Fritz on the fritz

Hachyderm experienced some flakiness. Here is the postmortem on the incident.

On January 3th, 2023 at approximately 12:30 UTC Hachyderm experienced a spike in response times. This appeared to be due to a certificate that had not been renewed on fritz, which runs the Mastodon Puma and Streaming services.

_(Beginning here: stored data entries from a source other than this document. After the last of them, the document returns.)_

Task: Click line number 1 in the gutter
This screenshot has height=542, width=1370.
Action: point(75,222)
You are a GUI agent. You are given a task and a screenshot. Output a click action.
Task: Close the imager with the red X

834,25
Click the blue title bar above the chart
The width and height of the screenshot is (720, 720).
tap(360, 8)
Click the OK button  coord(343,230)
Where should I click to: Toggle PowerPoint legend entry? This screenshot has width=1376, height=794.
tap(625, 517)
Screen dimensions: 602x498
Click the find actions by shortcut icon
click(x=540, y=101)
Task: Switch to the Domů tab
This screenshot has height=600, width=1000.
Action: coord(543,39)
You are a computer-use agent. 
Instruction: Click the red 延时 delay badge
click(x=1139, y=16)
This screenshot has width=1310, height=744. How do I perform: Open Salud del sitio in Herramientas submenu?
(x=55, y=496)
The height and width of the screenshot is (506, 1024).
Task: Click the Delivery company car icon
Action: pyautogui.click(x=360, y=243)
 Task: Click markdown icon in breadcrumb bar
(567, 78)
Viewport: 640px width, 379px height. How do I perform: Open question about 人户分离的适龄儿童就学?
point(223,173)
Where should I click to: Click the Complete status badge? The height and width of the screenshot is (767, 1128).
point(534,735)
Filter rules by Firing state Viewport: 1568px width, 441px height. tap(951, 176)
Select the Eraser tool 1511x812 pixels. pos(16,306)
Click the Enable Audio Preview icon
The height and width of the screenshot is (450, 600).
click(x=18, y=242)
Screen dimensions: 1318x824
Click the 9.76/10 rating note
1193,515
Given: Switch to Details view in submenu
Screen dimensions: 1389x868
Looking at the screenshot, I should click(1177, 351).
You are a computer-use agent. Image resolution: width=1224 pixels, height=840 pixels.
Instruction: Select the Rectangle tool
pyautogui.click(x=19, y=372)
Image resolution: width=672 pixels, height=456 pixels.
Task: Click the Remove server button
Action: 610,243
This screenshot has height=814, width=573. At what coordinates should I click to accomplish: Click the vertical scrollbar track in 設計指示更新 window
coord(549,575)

The service appeared to recover until approximately 15:00 UTC when another spike in response times was observed.

high_response_times.png

Alerts were firing in discord alerting us to the issue.

Background

fritz runs mastodon-web and mastodon-streaming and all other web nodes proxy to fritz.

mastodon-web was configured with 16 processes each having 20 threads.

mastodon-streaming was configured with 16 processes

Impact

p90 response times grew from ~400ms to >2s. increase of 502 responses to >1000 per minute.

Root causes and trigger

organic growth in users and traffic coupled with the return from vacation of the US caused the streaming and puma processes on fritz to use more CPU. CPU load hit >90% consistently on fritz. this in turn caused responses to fail to be returned to the upstream web frontends.

7d_cpu_core.png

Lessons Learned

response times are very sensitive to puma threads (reducing from 20 to 16 threads per process doubled GET response times).

the site functions well with fewer streaming processes.

Things that went well

we had the core CPU load on the public dashboard.

Things that went poorly

in an attempt to get things under control both mastodon-streaming and mastodon-web were changed. puma was then reverted as we had over-corrected and response times were getting quite bad.

no CPU load alerts were configured for fritz specifically.

Where we got lucky

@dma was already keyed in to fritz thanks to an earlier issue where certs hadn’t been renewed.

Action items

1) Streaming processes reduces @dma [repair]

Reduced the number of streaming processes on fritz from 16 to 12.

2) Better alerting on CPU load @dma [detect]

We should implement better CPU load alerting on every host to detect these issues and be able to respond even more quickly.

3) Postmortem documented @dma

This blog post and a hackmd postmortem doc.